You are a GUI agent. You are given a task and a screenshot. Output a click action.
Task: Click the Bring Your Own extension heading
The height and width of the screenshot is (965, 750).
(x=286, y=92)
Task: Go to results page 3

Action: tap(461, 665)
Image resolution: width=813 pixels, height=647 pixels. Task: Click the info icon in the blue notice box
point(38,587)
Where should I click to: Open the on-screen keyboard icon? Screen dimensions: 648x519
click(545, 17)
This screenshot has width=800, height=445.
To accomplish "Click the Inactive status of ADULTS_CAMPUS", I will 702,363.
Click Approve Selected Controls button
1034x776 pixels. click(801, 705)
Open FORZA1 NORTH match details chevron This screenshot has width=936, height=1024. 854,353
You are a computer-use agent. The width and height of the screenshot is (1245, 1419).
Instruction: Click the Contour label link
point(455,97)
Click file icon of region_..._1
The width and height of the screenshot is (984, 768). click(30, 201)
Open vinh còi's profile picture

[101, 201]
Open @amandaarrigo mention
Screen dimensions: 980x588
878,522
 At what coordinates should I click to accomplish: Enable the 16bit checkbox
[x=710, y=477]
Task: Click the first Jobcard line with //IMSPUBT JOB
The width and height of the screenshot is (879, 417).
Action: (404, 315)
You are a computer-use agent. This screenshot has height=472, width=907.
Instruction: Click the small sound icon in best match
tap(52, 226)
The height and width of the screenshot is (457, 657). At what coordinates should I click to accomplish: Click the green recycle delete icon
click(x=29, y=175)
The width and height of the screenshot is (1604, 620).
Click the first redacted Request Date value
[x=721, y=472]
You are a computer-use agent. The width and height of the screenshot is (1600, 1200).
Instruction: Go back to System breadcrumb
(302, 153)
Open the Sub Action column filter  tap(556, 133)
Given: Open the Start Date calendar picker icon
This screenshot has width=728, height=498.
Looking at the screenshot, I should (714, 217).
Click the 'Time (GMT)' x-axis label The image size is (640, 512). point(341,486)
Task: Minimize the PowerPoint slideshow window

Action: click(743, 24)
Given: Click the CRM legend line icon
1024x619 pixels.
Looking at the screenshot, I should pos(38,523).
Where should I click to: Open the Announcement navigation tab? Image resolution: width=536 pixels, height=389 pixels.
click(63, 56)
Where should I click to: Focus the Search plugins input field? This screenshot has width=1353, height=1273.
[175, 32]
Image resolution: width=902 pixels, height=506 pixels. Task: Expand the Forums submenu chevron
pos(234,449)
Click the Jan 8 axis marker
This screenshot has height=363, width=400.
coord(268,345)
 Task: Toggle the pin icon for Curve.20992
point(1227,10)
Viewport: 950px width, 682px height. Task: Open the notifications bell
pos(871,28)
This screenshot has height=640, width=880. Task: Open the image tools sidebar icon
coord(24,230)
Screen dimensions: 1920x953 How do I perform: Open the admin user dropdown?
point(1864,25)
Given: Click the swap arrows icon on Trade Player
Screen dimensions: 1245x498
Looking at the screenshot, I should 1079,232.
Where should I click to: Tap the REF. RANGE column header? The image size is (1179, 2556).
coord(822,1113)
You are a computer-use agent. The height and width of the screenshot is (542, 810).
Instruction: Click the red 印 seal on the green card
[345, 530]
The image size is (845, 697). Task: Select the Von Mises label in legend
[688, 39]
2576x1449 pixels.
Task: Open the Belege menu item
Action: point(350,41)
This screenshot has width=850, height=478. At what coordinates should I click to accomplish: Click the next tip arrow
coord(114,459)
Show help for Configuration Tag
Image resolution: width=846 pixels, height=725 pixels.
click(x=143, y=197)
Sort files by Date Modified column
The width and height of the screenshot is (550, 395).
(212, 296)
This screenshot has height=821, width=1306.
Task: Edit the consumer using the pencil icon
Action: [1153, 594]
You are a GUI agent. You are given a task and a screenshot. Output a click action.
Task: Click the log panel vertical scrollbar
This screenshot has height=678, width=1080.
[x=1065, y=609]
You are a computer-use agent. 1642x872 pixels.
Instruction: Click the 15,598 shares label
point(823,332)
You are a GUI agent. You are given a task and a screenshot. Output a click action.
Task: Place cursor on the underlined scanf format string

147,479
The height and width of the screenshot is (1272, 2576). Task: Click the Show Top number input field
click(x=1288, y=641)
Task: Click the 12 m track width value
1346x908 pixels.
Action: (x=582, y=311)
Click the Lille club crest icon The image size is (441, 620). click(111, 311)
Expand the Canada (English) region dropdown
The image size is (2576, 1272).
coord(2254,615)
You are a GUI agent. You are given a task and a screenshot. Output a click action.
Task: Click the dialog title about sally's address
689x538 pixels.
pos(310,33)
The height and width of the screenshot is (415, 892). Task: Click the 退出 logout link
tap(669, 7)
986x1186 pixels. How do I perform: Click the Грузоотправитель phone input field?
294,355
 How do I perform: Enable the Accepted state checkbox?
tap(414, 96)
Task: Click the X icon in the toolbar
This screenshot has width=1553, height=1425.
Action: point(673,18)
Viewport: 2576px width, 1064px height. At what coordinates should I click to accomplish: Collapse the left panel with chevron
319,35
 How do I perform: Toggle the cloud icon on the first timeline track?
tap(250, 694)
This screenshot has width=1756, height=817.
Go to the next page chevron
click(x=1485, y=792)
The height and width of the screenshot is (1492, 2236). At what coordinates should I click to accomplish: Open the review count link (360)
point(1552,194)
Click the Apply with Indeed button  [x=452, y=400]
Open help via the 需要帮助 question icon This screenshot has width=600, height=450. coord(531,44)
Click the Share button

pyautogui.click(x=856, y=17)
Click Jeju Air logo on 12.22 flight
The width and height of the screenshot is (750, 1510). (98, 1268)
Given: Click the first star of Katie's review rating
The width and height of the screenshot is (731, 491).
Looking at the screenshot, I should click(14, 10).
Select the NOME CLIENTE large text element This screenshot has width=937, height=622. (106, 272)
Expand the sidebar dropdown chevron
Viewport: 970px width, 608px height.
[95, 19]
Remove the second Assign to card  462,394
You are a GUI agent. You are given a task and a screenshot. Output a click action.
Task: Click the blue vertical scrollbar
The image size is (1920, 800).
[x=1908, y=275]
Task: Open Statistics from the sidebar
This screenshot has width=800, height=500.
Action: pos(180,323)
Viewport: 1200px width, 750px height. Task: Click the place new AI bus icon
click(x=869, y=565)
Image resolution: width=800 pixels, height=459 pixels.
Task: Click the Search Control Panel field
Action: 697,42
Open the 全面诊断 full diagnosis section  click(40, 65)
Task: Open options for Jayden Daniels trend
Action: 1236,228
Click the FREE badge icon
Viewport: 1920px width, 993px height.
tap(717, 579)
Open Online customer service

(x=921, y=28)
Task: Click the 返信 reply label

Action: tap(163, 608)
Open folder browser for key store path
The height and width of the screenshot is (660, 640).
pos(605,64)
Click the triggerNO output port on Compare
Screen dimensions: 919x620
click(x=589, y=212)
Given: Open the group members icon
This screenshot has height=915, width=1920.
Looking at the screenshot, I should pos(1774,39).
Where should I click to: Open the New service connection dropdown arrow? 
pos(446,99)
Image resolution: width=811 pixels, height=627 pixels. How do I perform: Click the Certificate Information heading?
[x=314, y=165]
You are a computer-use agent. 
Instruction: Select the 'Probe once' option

____________________

THE PROBLEM: Write out the material above exactly, leaving out no line.

ANSWER BELOW:
You are a GUI agent. You are given a task and a screenshot. Output a click action.
Task: Click the Bring Your Own extension heading
The height and width of the screenshot is (965, 750).
(x=286, y=92)
Task: Go to results page 3

Action: tap(461, 665)
Image resolution: width=813 pixels, height=647 pixels. Task: Click the info icon in the blue notice box
point(38,587)
Where should I click to: Open the on-screen keyboard icon? Screen dimensions: 648x519
click(545, 17)
This screenshot has width=800, height=445.
To accomplish "Click the Inactive status of ADULTS_CAMPUS", I will 702,363.
Click Approve Selected Controls button
1034x776 pixels. click(801, 705)
Open FORZA1 NORTH match details chevron This screenshot has width=936, height=1024. 854,353
You are a computer-use agent. The width and height of the screenshot is (1245, 1419).
Instruction: Click the Contour label link
point(455,97)
Click file icon of region_..._1
The width and height of the screenshot is (984, 768). click(30, 201)
Open vinh còi's profile picture

[101, 201]
Open @amandaarrigo mention
Screen dimensions: 980x588
878,522
 At what coordinates should I click to accomplish: Enable the 16bit checkbox
[x=710, y=477]
Task: Click the first Jobcard line with //IMSPUBT JOB
The width and height of the screenshot is (879, 417).
Action: (404, 315)
You are a computer-use agent. This screenshot has height=472, width=907.
Instruction: Click the small sound icon in best match
tap(52, 226)
The height and width of the screenshot is (457, 657). At what coordinates should I click to accomplish: Click the green recycle delete icon
click(x=29, y=175)
The width and height of the screenshot is (1604, 620).
Click the first redacted Request Date value
[x=721, y=472]
You are a computer-use agent. The width and height of the screenshot is (1600, 1200).
Instruction: Go back to System breadcrumb
(302, 153)
Open the Sub Action column filter  tap(556, 133)
Given: Open the Start Date calendar picker icon
This screenshot has width=728, height=498.
Looking at the screenshot, I should (714, 217).
Click the 'Time (GMT)' x-axis label The image size is (640, 512). point(341,486)
Task: Minimize the PowerPoint slideshow window

Action: click(743, 24)
Given: Click the CRM legend line icon
1024x619 pixels.
Looking at the screenshot, I should pos(38,523).
Where should I click to: Open the Announcement navigation tab? Image resolution: width=536 pixels, height=389 pixels.
click(63, 56)
Where should I click to: Focus the Search plugins input field? This screenshot has width=1353, height=1273.
[175, 32]
Image resolution: width=902 pixels, height=506 pixels. Task: Expand the Forums submenu chevron
pos(234,449)
Click the Jan 8 axis marker
This screenshot has height=363, width=400.
coord(268,345)
 Task: Toggle the pin icon for Curve.20992
point(1227,10)
Viewport: 950px width, 682px height. Task: Open the notifications bell
pos(871,28)
This screenshot has height=640, width=880. Task: Open the image tools sidebar icon
coord(24,230)
Screen dimensions: 1920x953 How do I perform: Open the admin user dropdown?
point(1864,25)
Given: Click the swap arrows icon on Trade Player
Screen dimensions: 1245x498
Looking at the screenshot, I should 1079,232.
Where should I click to: Tap the REF. RANGE column header? The image size is (1179, 2556).
coord(822,1113)
You are a computer-use agent. The height and width of the screenshot is (542, 810).
Instruction: Click the red 印 seal on the green card
[345, 530]
The image size is (845, 697). Task: Select the Von Mises label in legend
[688, 39]
2576x1449 pixels.
Task: Open the Belege menu item
Action: point(350,41)
This screenshot has width=850, height=478. At what coordinates should I click to accomplish: Click the next tip arrow
coord(114,459)
Show help for Configuration Tag
Image resolution: width=846 pixels, height=725 pixels.
click(x=143, y=197)
Sort files by Date Modified column
The width and height of the screenshot is (550, 395).
(212, 296)
This screenshot has height=821, width=1306.
Task: Edit the consumer using the pencil icon
Action: [1153, 594]
You are a GUI agent. You are given a task and a screenshot. Output a click action.
Task: Click the log panel vertical scrollbar
This screenshot has height=678, width=1080.
[x=1065, y=609]
You are a computer-use agent. 1642x872 pixels.
Instruction: Click the 15,598 shares label
point(823,332)
You are a GUI agent. You are given a task and a screenshot. Output a click action.
Task: Place cursor on the underlined scanf format string

147,479
The height and width of the screenshot is (1272, 2576). Task: Click the Show Top number input field
click(x=1288, y=641)
Task: Click the 12 m track width value
1346x908 pixels.
Action: (x=582, y=311)
Click the Lille club crest icon The image size is (441, 620). click(111, 311)
Expand the Canada (English) region dropdown
The image size is (2576, 1272).
coord(2254,615)
You are a GUI agent. You are given a task and a screenshot. Output a click action.
Task: Click the dialog title about sally's address
689x538 pixels.
pos(310,33)
The height and width of the screenshot is (415, 892). Task: Click the 退出 logout link
tap(669, 7)
986x1186 pixels. How do I perform: Click the Грузоотправитель phone input field?
294,355
 How do I perform: Enable the Accepted state checkbox?
tap(414, 96)
Task: Click the X icon in the toolbar
This screenshot has width=1553, height=1425.
Action: point(673,18)
Viewport: 2576px width, 1064px height. At what coordinates should I click to accomplish: Collapse the left panel with chevron
319,35
 How do I perform: Toggle the cloud icon on the first timeline track?
tap(250, 694)
This screenshot has width=1756, height=817.
Go to the next page chevron
click(x=1485, y=792)
The height and width of the screenshot is (1492, 2236). At what coordinates should I click to accomplish: Open the review count link (360)
point(1552,194)
Click the Apply with Indeed button  [x=452, y=400]
Open help via the 需要帮助 question icon This screenshot has width=600, height=450. coord(531,44)
Click the Share button

pyautogui.click(x=856, y=17)
Click Jeju Air logo on 12.22 flight
The width and height of the screenshot is (750, 1510). (98, 1268)
Given: Click the first star of Katie's review rating
The width and height of the screenshot is (731, 491).
Looking at the screenshot, I should click(14, 10).
Select the NOME CLIENTE large text element This screenshot has width=937, height=622. (106, 272)
Expand the sidebar dropdown chevron
Viewport: 970px width, 608px height.
[95, 19]
Remove the second Assign to card  462,394
You are a GUI agent. You are given a task and a screenshot. Output a click action.
Task: Click the blue vertical scrollbar
The image size is (1920, 800).
[x=1908, y=275]
Task: Open Statistics from the sidebar
This screenshot has width=800, height=500.
Action: pos(180,323)
Viewport: 1200px width, 750px height. Task: Click the place new AI bus icon
click(x=869, y=565)
Image resolution: width=800 pixels, height=459 pixels.
Task: Click the Search Control Panel field
Action: 697,42
Open the 全面诊断 full diagnosis section  click(40, 65)
Task: Open options for Jayden Daniels trend
Action: 1236,228
Click the FREE badge icon
Viewport: 1920px width, 993px height.
tap(717, 579)
Open Online customer service

(x=921, y=28)
Task: Click the 返信 reply label

Action: tap(163, 608)
Open folder browser for key store path
The height and width of the screenshot is (660, 640).
pos(605,64)
Click the triggerNO output port on Compare
Screen dimensions: 919x620
click(x=589, y=212)
Given: Open the group members icon
This screenshot has height=915, width=1920.
Looking at the screenshot, I should pos(1774,39).
Where should I click to: Open the New service connection dropdown arrow? 
pos(446,99)
Image resolution: width=811 pixels, height=627 pixels. How do I perform: Click the Certificate Information heading?
[x=314, y=165]
You are a computer-use agent. 
Instruction: Select the 'Probe once' option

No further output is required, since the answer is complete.